男性は13年10月に成田空港で入国が認められず、同年11月に東日本入管センターに収容されました。男性は糖尿病などを患っており、投薬を続けていたものの、体調は悪化しました。
14年3月27日からは、24時間監視カメラ下に置かれました。同月29日には英語で「死にそうだ」「胸が痛む」と症状を必死に訴え、自力で立てなくなっている男性の姿が録画されていました。
入管側は床に寝かせたまま放置し、同月30日朝に男性が心肺停止状態になっているのを発見してから病院に救急搬送しましたが、死亡が確認されました。
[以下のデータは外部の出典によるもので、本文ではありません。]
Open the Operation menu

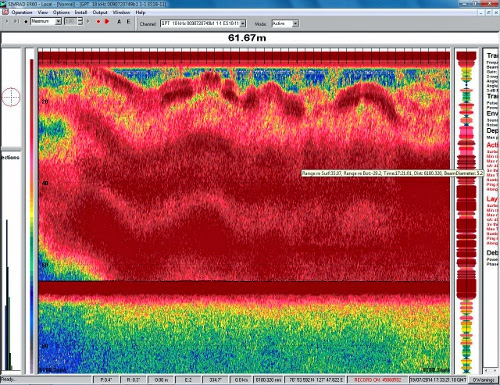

水戸地裁判決(9月16日)は、苦しんでいた男性について「尋常ではない状態」だったとし、「速やかに救急車を呼ぶべきだった」と述べました。入管側には「(被収容者の)生命・身体の安全や健康を保持するために社会一般の医療水準に照らして適切な医療上の措置を取るべき注意義務があった」と指摘し、心肺停止状態で見つかるまで搬送しなかった対応に過失があると認定しました。
昨年3月に名古屋入管でスリランカ人女性のウィシュマ・サンダマリさん(33)が、体調不良を泣いて訴え、外部の病院へ連れて行ってほしいと懇願し、支援者も点滴を求めていたにもかかわらず適切な医療を受けられずに死亡しました。この事件の真相はいまも解明されていません。
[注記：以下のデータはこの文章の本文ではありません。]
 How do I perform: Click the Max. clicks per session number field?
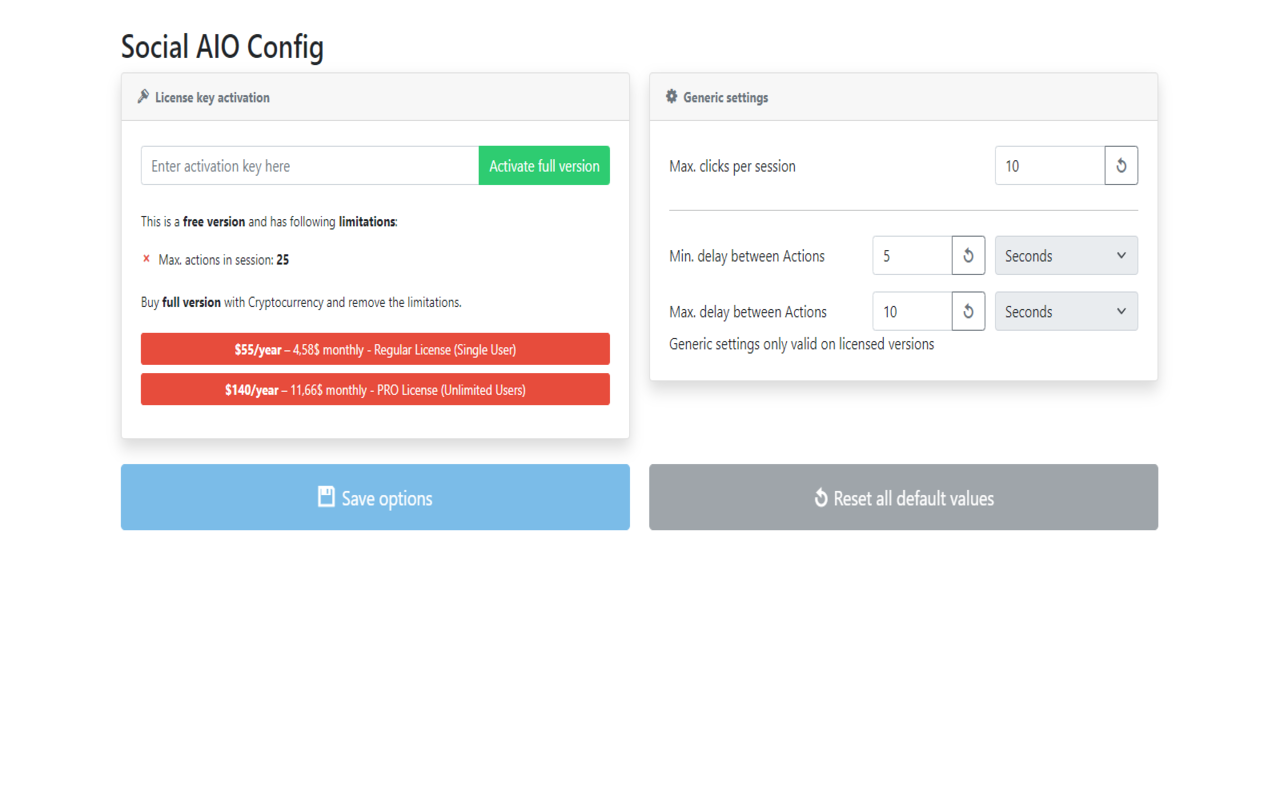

19年6月、長崎県の大村入国管理センターでハンガーストライキを行ったナイジェリア人男性(40代)が餓死した事件もありました。入管施設では過去20年間で17件の死亡事案が起きています。
各地の入管施設では、以前から体調不良を訴えても医師による診察を認めない上、診察までかなりの日数がかかるなど、被収容者の生命・身体の安全や健康にまともに向き合わない姿勢が批判されてきました。背景には、仮放免や入院の必要性について、外国人の人権と命を軽視し、正しい判断ができない入管の体質と入管法に原因があります。
入管法の抜本改正を
真実の解明と根本的な問題解決には、外国人の人権保障の観点にたち、司法審査なき無期限収容の廃止や「全件収容主義」の廃止など、入管行政そのものを抜本的に改めなければなりません。
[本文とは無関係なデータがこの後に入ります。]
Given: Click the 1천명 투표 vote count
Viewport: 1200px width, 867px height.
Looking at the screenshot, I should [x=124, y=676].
昨年廃案となった政府提出の入管法改定案は、送還拒否への刑事罰の新設、難民申請者を強制送還する仕組みの創設など在留資格を認めない外国人に早期帰国を迫るもので、逆に人権侵害を拡大します。日本共産党、立憲民主党などが提出している入管法改正の野党案を柱に、入管行政の抜本的改革に踏み出すべきです。